Tra i temi toccati durante la giornata, quello dei pregiudizi delle macchine, che inevitabilmente possono essere ereditati dai loro stessi programmatori o, nel caso del machine learning – la capacità di autoapprendimento di un sistema – imparate durante l’acquisizione dei dati. “La stragrande maggioranza delle prove raccolte in ambito penale è composta da metadati”, spiega Carlo Blengino, avvocato penalista ed esperto di diritti digitali. “I sistemi per la prevenzione dei crimini che vengono testati, soprattutto negli Stati Uniti, sono in grado di elaborare grandi quantità di questi metadati, ma il tutto si basa sull’estrazione di piccole informazioni da contesti più ampi, e questo può generare gravi errori di valutazione”.
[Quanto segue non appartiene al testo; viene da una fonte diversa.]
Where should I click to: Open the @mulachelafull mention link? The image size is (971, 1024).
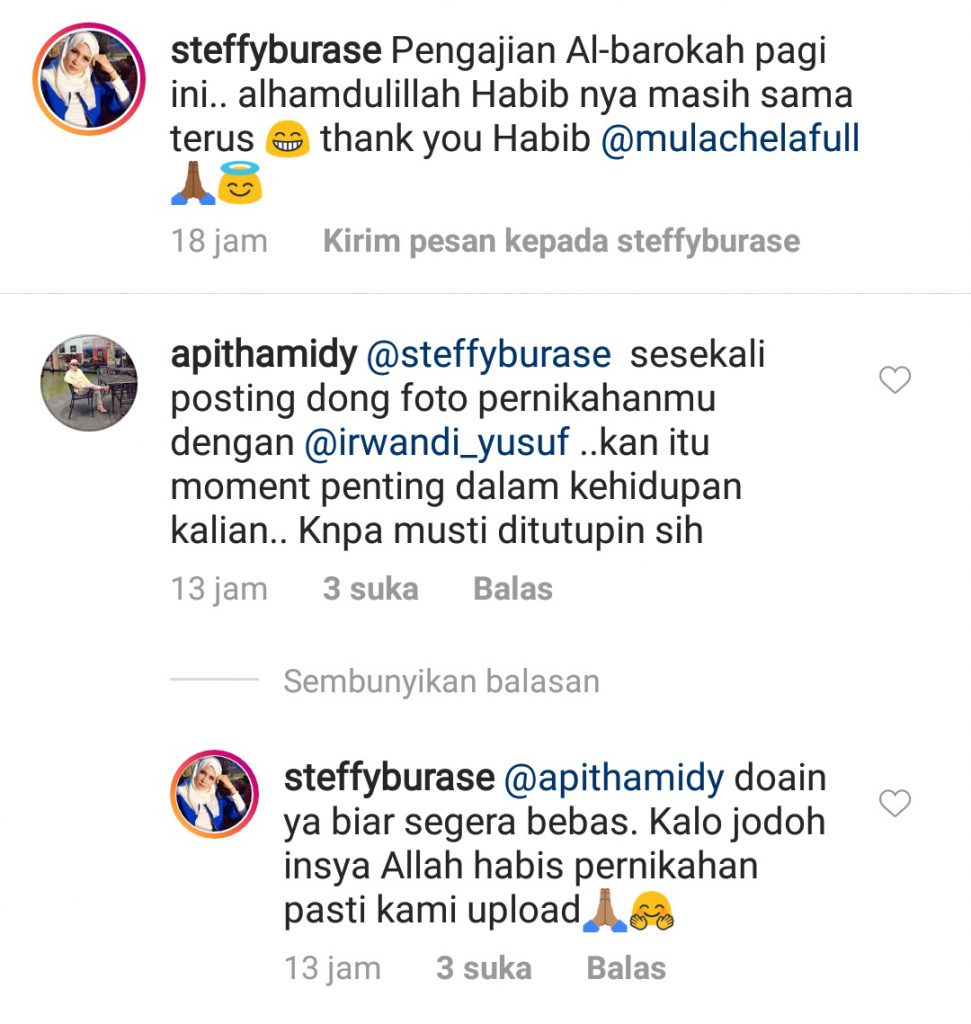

Una possibile risposta ai dubbi sollevati dall’impiego delle Intelligenze Artificiali arriva dal Giappone dove, grazie al fatto che in Oriente si fa già largo uso di questi sistemi, si sono anche delineati dei principi fondamentali sulla base dei quali i robot vengono programmati. “Obbedienza, rispetto della privacy, correttezza e sicurezza” sono i principi che devono regolare i sistemi autonomi, secondo Arisa Ema, professoressa associata dell’Università di Tokyo. In un Paese nel quale non è raro che ad accoglierci in albergo o a prepararci la colazione siano direttamente i robot, secondo Ema è fondamentale stabilire dei limiti precisi che consentono la convivenza tra uomo e macchina. “I robot sostituiscono le mansioni, non i lavori”, ha spiegato.
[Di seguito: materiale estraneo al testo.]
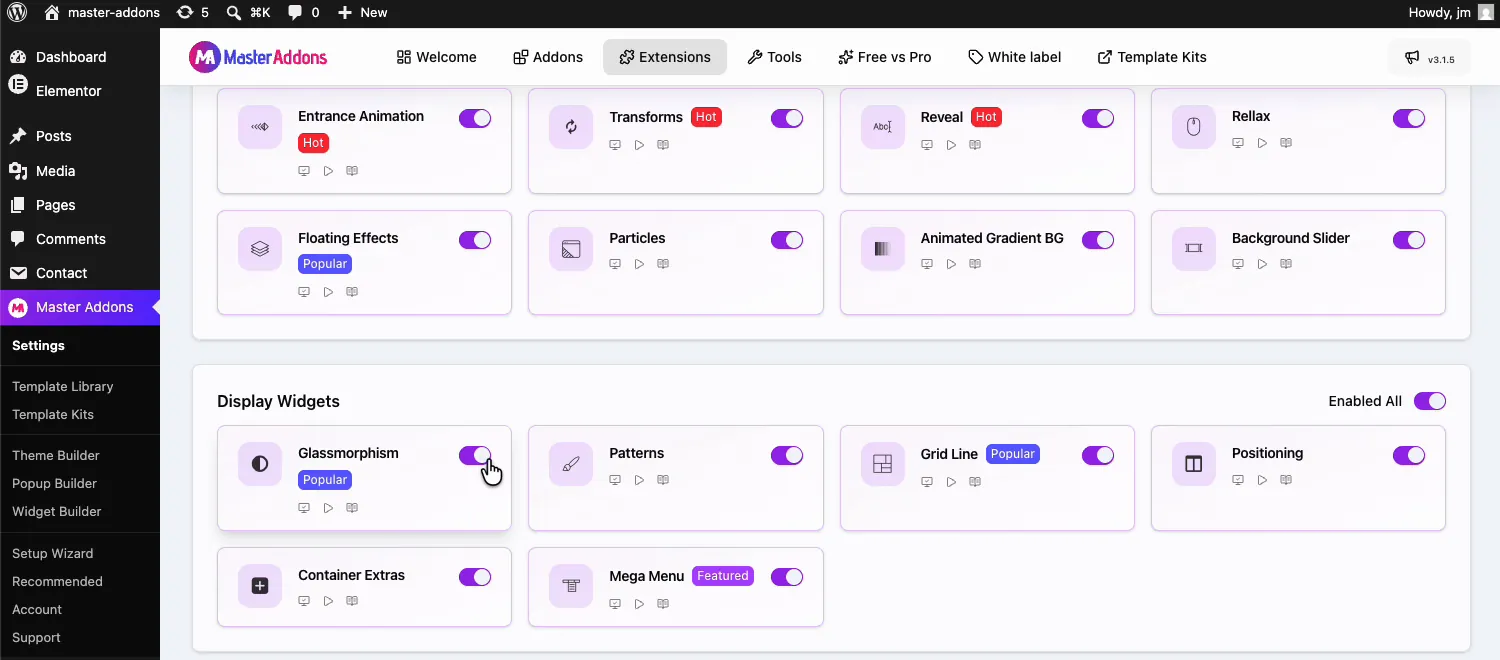Open Theme Builder in the sidebar
Screen dimensions: 1500x660
pos(56,455)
Eppure l’Intelligenza Artificiale può aiutare a snellire la pubblica amministrazione velocizzando i compiti di routine, ma come ha spiegato Carlo Mochi Sismondi, presidente e fondatore del think tank per l’innovazione nella pubblica amministrazione Forum PA: “Le istituzioni non devono rincorrere le mode, ma portare cambiamenti razionali che generino benefici, innovando e facendosi carico del rischio che ne consegue”. Per Sismondi l’Italia sta perdendo il treno per essere protagonista del cambiamento tecnologico, ma il problema non è tanto quello del prestigio quanto di consentire alle aziende e agli esperti italiani di essere competitivi sul mercato, senza dover dipendere da grandi multinazionali che finiscono per entrare in possesso dei nostri dati in cambio di servizi. “Non esiste alcuna innovazione ‘a costo zero’, per questo bisogna investire nel Paese per non dover importare tecnologie dall’estero”, ha spiegato Sismondi, il cui punto di vista trova il conforto di Antonio Samaritani, presidente dell’Agenzia Italia Digitale. “Gli impiegati pubblici hanno una media di 50 anni e la gran parte di loro non ha competenze spendibili in questo cambiamento”, ha osservato Samaritani. “Con il blocco del turnover non possiamo assumere giovani, e le ore per la formazione di quelli che abbiamo sono molte meno rispetto agli altri Paesi europei”.
Le sfide diplomatiche che i governi europei si stanno trovando ad affrontare nel loro rapporto con le multinazionali tecnologiche segneranno il futuro di tutti, ed è necessario che l’opinione pubblica sia sensibile al tema per chiedere scelte politiche adeguate ai nuovi tempi. “Se i cittadini non regolamentano il mondo digitale, saranno le grandi aziende a farlo, e sarà a spese della democrazia”, ha detto Vicente Guallart, fondatore dell’Istituto Catalano per l’architettura avanzata.